I have just finished writing a book called Supper For A Song, to be published in October. It is, in a nutshell, about eating well for less. However, the words frugal, cheap, credit-crunch, austerity, budget, own-label, thrift are absolutely not what the book is about, indeed, they are banned from its pages.
My book is about bounty, plenty, good food, good ingredients and buying the best. The best certainly doesn't always mean the most expensive; think hocks, shanks, belly, breast, trotters, skirt. And roots, shoots and leaves have always been a part of my culinary grammar. It's about doing less with less and sometimes more with less and eschewing conspicuous extravagance or consumption.
Culinary chic - recessionary culinary chic, that is - is the most creative kind of cooking there is. It is not just about showing how little you've spent, it's about how creative a cook you can be, and about the trouble you have taken. It is no longer acceptable merely to shop for the most extravagant ingredients and put them on a plate-a style of eating and entertaining that the previous decade of excess applauded. You know, the dinner where the San Daniele or Pata Negra is served hand-deep on great platters with ripe figs or Ogen melons, followed, perhaps, by a whole wild sea bass or salmon, a cheeseboard taking in the A to nearly Z of everything from Appleby's Cheshire to Vacherin Mont d'Or. The incessant discussion of how it all got from pasture to plate.
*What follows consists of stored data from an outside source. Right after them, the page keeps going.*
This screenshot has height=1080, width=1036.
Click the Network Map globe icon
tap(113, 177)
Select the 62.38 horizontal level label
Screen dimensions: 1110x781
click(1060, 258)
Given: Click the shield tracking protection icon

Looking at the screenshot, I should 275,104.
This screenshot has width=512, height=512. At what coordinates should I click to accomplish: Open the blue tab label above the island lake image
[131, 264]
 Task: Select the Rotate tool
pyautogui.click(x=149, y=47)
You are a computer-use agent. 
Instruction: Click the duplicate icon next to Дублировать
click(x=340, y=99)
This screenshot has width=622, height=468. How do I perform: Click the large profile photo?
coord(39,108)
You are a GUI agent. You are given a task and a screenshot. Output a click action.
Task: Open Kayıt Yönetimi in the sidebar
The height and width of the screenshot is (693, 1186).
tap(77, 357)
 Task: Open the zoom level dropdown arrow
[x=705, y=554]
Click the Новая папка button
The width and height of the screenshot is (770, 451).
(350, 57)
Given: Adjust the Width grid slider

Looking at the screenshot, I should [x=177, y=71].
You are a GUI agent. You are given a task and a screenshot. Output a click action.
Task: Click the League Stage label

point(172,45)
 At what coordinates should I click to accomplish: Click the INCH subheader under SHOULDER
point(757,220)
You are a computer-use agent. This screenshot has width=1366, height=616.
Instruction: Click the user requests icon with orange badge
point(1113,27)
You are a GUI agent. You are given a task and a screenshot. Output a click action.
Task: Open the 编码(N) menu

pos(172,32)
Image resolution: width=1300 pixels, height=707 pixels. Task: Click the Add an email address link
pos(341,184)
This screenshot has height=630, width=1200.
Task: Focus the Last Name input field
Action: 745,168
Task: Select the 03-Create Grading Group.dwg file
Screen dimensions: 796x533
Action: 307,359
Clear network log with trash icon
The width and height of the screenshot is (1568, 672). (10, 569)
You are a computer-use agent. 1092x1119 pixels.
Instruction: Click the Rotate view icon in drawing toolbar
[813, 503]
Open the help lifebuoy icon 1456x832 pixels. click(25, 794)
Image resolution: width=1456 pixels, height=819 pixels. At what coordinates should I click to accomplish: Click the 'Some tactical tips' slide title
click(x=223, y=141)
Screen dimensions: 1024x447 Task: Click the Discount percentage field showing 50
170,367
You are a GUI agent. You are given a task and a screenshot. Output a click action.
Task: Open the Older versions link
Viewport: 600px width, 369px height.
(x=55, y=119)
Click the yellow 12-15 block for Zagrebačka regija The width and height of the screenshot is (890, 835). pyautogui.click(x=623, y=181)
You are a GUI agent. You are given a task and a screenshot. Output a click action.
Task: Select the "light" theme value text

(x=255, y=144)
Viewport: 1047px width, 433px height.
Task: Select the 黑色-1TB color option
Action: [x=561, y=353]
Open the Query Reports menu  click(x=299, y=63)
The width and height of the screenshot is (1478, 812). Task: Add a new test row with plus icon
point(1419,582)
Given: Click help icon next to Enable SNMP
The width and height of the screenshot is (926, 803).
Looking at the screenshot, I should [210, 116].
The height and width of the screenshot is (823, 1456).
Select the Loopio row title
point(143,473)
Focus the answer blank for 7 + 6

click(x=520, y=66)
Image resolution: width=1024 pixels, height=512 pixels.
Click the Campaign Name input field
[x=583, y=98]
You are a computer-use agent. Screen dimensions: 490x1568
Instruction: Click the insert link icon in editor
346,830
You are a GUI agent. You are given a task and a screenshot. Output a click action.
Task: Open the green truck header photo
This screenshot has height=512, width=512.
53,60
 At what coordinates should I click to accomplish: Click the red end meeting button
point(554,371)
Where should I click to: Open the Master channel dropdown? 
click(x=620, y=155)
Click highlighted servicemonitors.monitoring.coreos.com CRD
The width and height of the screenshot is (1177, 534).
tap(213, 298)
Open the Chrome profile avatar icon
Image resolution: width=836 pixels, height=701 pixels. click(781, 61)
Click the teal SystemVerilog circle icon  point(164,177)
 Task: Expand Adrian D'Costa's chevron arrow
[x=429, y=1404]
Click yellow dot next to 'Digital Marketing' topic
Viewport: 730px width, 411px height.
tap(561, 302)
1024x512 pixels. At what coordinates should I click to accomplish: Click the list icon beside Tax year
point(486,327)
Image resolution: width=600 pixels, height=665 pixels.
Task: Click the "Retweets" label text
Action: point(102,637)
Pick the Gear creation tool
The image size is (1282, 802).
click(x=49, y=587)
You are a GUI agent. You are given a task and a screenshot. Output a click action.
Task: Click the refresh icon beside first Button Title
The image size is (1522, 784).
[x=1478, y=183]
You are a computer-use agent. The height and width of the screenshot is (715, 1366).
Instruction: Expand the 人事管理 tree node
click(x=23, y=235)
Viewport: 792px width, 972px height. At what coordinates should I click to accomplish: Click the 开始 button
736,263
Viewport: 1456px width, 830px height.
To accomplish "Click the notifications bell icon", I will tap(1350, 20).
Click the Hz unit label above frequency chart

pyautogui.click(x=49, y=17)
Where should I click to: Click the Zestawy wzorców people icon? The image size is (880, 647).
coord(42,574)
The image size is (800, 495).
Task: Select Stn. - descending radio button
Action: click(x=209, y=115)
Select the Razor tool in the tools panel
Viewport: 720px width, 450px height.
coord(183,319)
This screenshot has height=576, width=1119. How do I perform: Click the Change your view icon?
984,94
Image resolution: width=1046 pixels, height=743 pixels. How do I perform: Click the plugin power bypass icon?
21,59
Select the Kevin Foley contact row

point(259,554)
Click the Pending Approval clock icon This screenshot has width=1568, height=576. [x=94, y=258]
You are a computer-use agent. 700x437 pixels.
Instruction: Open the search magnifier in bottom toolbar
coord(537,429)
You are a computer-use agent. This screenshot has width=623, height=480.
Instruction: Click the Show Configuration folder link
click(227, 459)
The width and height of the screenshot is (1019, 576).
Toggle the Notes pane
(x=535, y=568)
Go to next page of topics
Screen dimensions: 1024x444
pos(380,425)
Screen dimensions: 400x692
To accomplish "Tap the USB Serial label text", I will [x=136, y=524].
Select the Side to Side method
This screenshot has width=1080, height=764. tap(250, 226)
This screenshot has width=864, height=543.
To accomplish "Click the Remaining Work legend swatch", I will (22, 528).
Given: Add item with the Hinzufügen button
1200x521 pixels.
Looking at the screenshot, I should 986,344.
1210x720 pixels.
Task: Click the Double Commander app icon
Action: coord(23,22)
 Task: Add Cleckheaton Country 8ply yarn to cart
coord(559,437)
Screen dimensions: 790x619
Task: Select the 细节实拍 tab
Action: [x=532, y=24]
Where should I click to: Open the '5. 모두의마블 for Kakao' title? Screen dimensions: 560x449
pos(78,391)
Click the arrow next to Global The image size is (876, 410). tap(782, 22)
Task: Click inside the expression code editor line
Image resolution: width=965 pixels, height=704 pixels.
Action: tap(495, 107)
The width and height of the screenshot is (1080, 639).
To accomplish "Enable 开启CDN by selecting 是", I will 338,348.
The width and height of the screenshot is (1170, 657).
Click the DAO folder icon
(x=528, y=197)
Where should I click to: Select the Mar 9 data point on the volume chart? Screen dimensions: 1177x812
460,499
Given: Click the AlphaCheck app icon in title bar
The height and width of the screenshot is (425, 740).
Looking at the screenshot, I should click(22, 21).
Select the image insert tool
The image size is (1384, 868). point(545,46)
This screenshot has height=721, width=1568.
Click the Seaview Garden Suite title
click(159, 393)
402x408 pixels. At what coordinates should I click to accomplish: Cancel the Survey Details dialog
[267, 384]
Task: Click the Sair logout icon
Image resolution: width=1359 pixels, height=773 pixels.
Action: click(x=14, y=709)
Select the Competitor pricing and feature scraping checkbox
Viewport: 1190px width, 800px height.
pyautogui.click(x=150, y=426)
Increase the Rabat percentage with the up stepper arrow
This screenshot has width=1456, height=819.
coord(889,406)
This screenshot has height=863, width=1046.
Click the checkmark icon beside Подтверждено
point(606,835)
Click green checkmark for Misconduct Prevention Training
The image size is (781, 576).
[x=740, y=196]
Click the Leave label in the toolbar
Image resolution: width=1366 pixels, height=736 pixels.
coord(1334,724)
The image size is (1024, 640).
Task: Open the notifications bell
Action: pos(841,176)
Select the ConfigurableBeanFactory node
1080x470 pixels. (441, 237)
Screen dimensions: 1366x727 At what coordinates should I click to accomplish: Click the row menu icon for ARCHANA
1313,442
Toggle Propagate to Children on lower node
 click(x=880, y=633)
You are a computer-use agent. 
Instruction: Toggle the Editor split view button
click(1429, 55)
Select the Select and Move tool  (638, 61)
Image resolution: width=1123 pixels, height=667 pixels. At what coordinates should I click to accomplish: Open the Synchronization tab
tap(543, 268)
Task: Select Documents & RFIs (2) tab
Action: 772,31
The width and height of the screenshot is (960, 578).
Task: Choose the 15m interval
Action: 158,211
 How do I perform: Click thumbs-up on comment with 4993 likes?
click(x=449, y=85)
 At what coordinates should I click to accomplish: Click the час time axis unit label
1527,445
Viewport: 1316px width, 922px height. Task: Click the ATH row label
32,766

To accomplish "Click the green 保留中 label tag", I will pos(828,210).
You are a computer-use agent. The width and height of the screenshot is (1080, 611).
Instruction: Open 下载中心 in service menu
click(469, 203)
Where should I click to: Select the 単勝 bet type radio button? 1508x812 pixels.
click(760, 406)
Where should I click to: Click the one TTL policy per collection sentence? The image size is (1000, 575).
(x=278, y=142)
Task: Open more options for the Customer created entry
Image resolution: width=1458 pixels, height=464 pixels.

The dinner parties and entertaining of the last decade have been as much about showing off our recently acquired foodie knowledge and our buying of extravagant ingredients as anything else. People have been terrorised by cheffy food to the point at which they didn't dare serve the ordinary, everyday good food that they used to buy and used to know how to cook. The smart restaurant entered the home kitchen, but we weren't very comfortable with it: it meant pressure, too much faffing about, too much money and altogether didn't feel much like home.